Paperwork Reduction Act

    The Department has determined that this proposed Rule does not 
contain a ``collection of information,'' as the term is defined. See 5 
CFR 1320.3(c). DOL expressly seeks comments on this determination.

Executive Order 13132: Federalism

    Section 6 of E.O. 13132 requires Federal agencies to consult with 
State entities when a regulation or policy may have a substantial 
direct effect on the States, the relationship between the National 
Government and the States, or the distribution of power and 
responsibilities among the various levels of government, within the 
meaning of the E.O. Section 3(b) of the E.O. further provides that 
Federal agencies must implement regulations that have a substantial 
direct effect only if statutory authority permits the

[[Page 55317]]

regulation and it is of national significance.
    This proposed Rule does not have a substantial direct effect on the 
States, the relationship between the National Government and the 
States, or the distribution of power and responsibilities among the 
various levels of Government, within the meaning of the E.O. This is 
because drug testing authorized by the regulation is voluntary on the 
part of the State--it is not required.

Unfunded Mandates Reform Act of 1995

    This regulatory action has been reviewed in accordance with the 
Unfunded Mandates Reform Act of 1995 (the Reform Act). Under the Reform 
Act, a Federal agency must determine whether a regulation proposes a 
Federal mandate that would result in the increased expenditures by 
State, local, or tribal governments, in the aggregate, or by the 
private sector, of $100 million or more in any single year. The 
Department has determined that, since States have the option to drug 
test UC applicants and can elect not to do so, this proposed Rule does 
not include any Federal mandate that could result in increased 
expenditure by State, local, and tribal governments. Drug testing under 
this proposed Rule is purely voluntary, so any increased cost to the 
States is not the result of a mandate. Accordingly, it is unnecessary 
for the Department to prepare a budgetary impact statement.

Plain Language

    The Department drafted this proposed Rule in plain language.
---
| Your task |
Reproduce the proposed-rule excerpt word for word, from "This proposed Rule does not have" to "is not required.", inclusive.

| Information provided |
---
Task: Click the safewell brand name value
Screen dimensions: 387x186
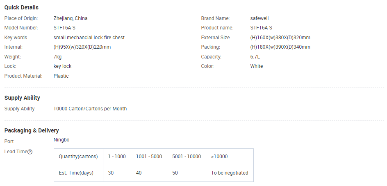Action: click(260, 18)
---
| Full response |
This proposed Rule does not have a substantial direct effect on the 
States, the relationship between the National Government and the 
States, or the distribution of power and responsibilities among the 
various levels of Government, within the meaning of the E.O. This is 
because drug testing authorized by the regulation is voluntary on the 
part of the State--it is not required.